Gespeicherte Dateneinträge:
● ● ●

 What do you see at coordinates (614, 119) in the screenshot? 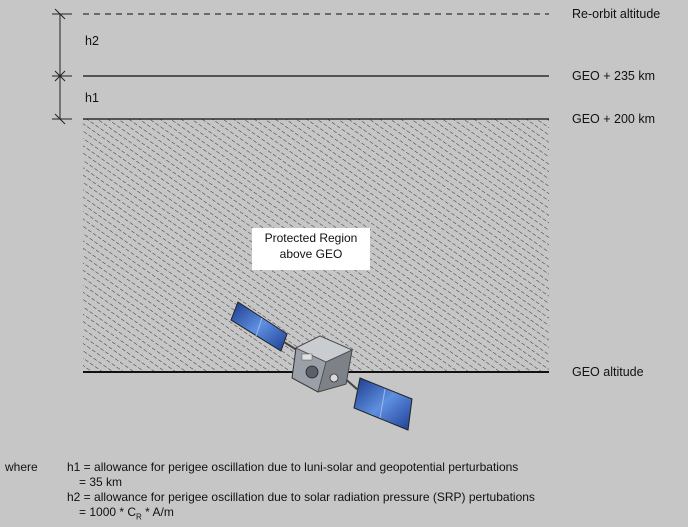
I see `geo200-label: GEO + 200 km` at bounding box center [614, 119].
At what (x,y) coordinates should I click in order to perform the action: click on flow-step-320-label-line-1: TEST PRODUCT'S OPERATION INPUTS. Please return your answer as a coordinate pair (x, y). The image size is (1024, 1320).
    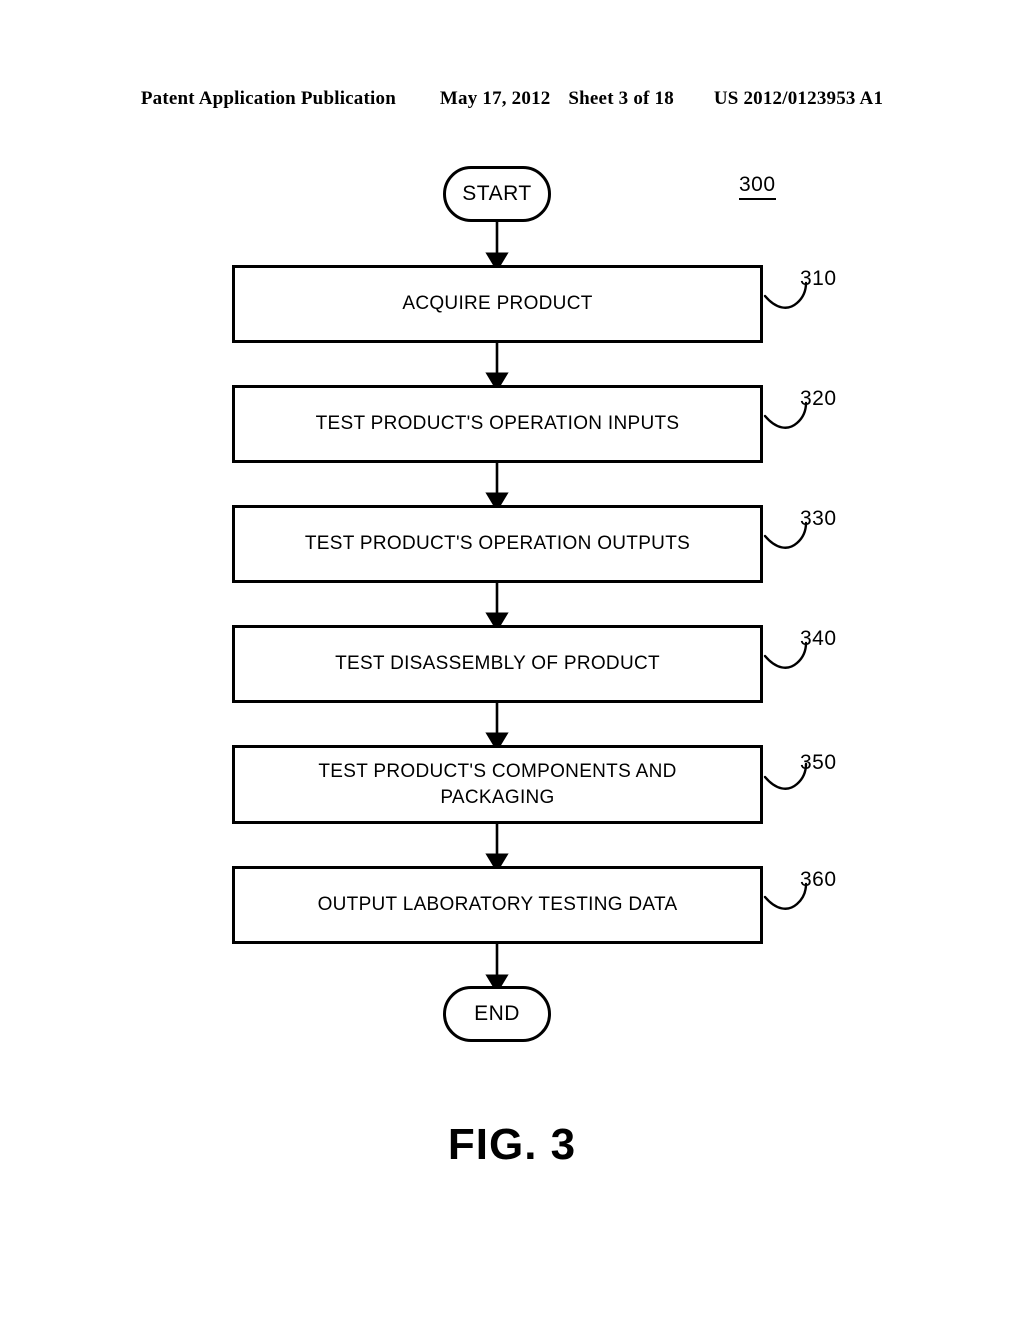
    Looking at the image, I should click on (498, 424).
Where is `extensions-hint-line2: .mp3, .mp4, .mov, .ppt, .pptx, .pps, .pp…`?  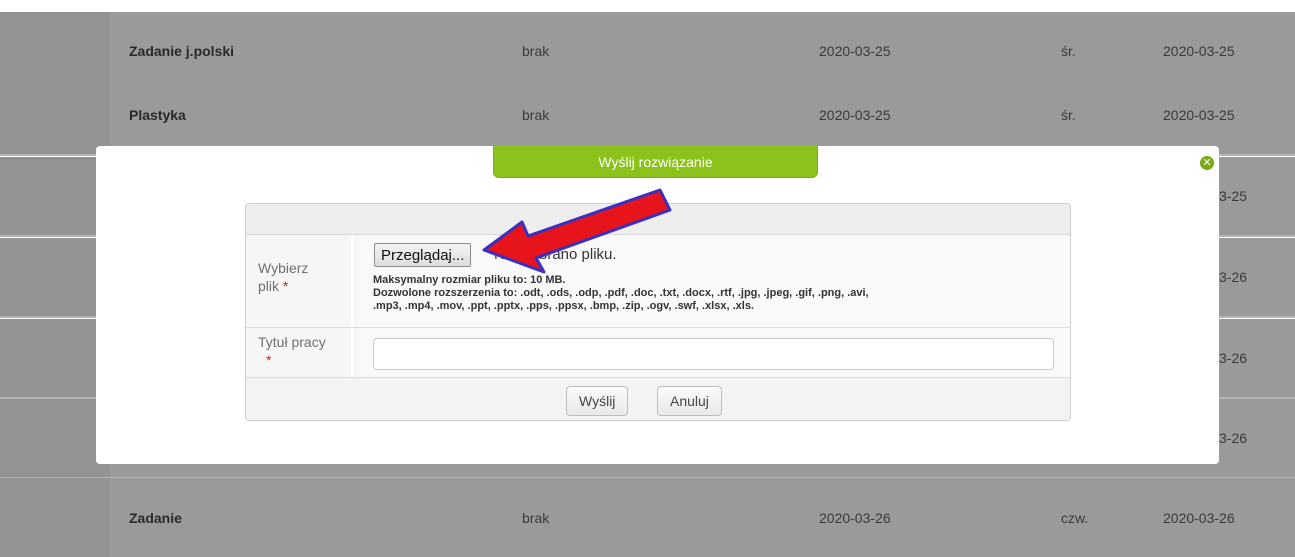 extensions-hint-line2: .mp3, .mp4, .mov, .ppt, .pptx, .pps, .pp… is located at coordinates (564, 306).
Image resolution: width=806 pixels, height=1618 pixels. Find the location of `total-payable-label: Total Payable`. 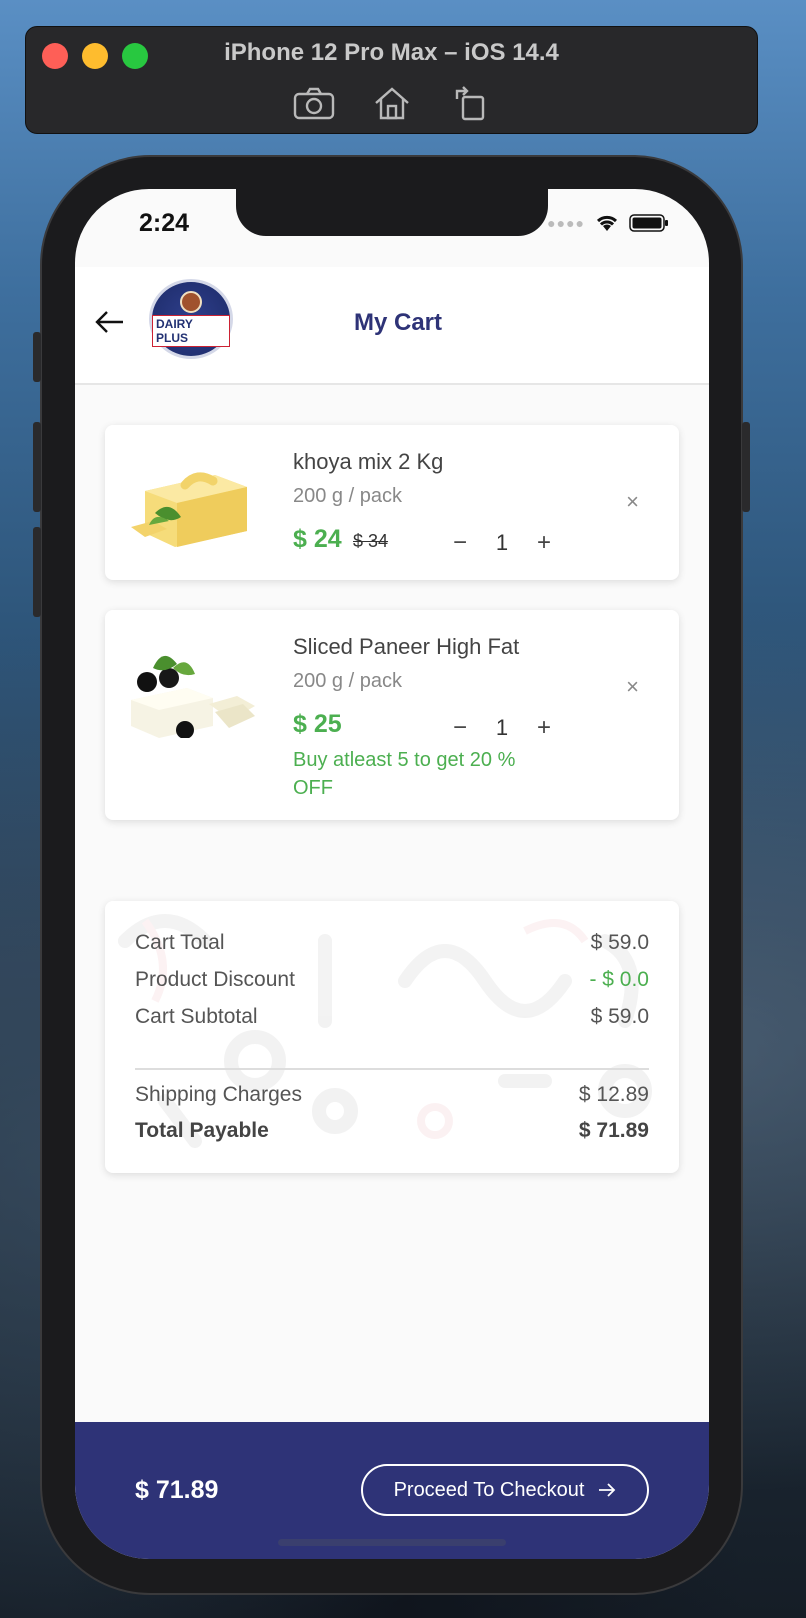

total-payable-label: Total Payable is located at coordinates (202, 1130).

● ● ●

◆ Aufgabenstellung ◆
Wandeln Sie alles von der Zeile mit „Image resolution: width=806“ bis zum Ende des Materials in eine nummerierte Liste um und lassen Sie Leerzeilen dabei weg. Die Bilder gehören nicht in die Antwort.

◆ Lösung der Aufgabe ◆
1. Image resolution: width=806 pixels, height=1618 pixels. Find the location of `total-payable-label: Total Payable`. 
2. total-payable-label: Total Payable is located at coordinates (202, 1130).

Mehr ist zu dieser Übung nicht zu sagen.